» Task goal: Pick out and copy every line of the listing below that contains the string "toolbar". Only lines where the case matches count.

(Location data for words and elements)
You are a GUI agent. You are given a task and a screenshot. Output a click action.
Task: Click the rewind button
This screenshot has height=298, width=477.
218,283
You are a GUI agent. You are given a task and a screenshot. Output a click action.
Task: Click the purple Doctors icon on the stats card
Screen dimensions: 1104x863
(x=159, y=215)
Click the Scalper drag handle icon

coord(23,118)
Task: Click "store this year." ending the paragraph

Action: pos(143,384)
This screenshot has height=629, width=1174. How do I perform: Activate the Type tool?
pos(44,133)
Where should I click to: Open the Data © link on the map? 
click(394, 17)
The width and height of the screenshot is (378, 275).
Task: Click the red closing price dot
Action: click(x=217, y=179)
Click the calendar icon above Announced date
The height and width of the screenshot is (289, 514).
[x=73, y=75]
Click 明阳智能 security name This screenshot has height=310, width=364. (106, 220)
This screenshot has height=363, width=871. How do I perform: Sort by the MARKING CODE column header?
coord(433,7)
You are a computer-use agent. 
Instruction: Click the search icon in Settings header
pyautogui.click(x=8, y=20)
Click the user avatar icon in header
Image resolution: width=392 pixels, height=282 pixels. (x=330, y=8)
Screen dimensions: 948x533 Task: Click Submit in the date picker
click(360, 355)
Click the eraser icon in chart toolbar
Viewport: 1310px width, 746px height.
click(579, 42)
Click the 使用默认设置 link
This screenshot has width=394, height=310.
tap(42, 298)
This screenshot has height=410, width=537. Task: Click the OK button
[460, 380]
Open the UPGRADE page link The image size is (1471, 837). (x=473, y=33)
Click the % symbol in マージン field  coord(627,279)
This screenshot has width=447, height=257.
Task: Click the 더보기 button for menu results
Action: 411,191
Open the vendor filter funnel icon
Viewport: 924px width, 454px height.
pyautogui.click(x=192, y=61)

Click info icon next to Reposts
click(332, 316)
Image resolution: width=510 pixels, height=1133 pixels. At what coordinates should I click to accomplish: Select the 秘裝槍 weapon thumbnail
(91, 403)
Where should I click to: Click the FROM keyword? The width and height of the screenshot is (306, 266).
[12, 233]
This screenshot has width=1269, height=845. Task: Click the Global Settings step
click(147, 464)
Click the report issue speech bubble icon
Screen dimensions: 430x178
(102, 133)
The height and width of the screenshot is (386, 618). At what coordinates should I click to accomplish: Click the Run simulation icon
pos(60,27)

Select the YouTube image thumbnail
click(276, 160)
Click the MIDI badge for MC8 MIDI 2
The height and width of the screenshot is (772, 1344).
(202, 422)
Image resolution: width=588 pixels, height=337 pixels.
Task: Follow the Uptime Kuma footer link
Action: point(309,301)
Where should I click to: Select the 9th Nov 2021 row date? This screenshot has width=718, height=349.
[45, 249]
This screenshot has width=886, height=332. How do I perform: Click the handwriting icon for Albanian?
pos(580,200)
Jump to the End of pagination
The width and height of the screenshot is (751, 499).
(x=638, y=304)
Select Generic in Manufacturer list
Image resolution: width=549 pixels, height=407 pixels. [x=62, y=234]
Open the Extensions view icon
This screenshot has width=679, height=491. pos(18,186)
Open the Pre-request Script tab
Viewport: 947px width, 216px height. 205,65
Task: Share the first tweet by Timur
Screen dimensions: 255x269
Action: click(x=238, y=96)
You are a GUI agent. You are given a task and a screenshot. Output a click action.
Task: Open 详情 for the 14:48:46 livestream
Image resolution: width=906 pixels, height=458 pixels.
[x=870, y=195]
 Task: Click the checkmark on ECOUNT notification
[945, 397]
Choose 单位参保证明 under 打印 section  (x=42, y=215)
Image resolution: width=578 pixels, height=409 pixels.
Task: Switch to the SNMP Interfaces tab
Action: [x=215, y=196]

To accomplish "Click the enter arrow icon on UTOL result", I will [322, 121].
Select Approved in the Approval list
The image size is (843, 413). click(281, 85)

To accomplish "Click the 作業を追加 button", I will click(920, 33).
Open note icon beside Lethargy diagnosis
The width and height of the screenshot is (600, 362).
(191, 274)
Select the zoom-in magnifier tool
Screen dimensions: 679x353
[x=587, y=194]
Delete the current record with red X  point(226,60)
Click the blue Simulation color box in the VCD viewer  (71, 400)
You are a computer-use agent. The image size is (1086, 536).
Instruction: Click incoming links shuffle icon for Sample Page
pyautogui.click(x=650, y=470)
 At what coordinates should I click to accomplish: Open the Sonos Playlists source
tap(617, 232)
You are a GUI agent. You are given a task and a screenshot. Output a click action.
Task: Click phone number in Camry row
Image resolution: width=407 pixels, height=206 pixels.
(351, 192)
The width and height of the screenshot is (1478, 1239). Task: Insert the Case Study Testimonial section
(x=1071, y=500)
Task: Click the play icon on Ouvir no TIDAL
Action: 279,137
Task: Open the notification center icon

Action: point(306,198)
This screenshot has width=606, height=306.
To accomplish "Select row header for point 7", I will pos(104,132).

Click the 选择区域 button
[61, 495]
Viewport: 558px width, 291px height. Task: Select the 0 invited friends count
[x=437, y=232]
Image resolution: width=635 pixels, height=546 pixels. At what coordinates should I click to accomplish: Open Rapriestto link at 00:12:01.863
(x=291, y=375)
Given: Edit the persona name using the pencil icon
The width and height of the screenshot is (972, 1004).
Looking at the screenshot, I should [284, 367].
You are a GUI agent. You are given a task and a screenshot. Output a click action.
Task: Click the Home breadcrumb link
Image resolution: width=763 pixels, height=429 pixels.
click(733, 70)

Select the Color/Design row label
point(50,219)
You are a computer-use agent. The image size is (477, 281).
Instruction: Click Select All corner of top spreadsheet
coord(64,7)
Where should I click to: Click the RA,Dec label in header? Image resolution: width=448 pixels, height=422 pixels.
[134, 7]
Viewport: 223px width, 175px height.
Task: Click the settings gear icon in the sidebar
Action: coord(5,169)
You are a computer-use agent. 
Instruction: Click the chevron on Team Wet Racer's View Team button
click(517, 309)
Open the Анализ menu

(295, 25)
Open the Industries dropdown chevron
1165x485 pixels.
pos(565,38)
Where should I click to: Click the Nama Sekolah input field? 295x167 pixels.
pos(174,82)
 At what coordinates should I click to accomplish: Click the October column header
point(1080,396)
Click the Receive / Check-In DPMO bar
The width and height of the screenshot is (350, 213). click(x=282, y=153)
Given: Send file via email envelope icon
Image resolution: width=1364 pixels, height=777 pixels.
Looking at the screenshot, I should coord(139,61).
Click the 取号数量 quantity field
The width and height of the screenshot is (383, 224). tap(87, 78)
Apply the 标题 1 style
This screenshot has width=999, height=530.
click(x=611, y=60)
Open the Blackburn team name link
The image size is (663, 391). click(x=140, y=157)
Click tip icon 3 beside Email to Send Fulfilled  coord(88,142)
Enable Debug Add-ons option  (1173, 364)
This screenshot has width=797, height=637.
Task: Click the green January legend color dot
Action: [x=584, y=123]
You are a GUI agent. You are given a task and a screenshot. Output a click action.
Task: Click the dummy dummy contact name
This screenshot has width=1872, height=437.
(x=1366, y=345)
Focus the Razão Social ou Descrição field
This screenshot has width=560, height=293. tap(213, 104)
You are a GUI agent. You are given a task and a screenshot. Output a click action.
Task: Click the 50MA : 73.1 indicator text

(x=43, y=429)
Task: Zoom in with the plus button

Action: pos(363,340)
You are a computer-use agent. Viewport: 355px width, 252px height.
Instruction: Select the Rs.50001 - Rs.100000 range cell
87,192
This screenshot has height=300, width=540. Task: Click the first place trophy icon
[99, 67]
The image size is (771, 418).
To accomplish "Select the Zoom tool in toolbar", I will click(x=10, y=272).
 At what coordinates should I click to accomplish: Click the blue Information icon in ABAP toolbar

» The reply:
Click the eraser icon in chart toolbar
To accomplish "Select the Zoom tool in toolbar", I will click(x=10, y=272).
 At what coordinates should I click to accomplish: Click the blue Information icon in ABAP toolbar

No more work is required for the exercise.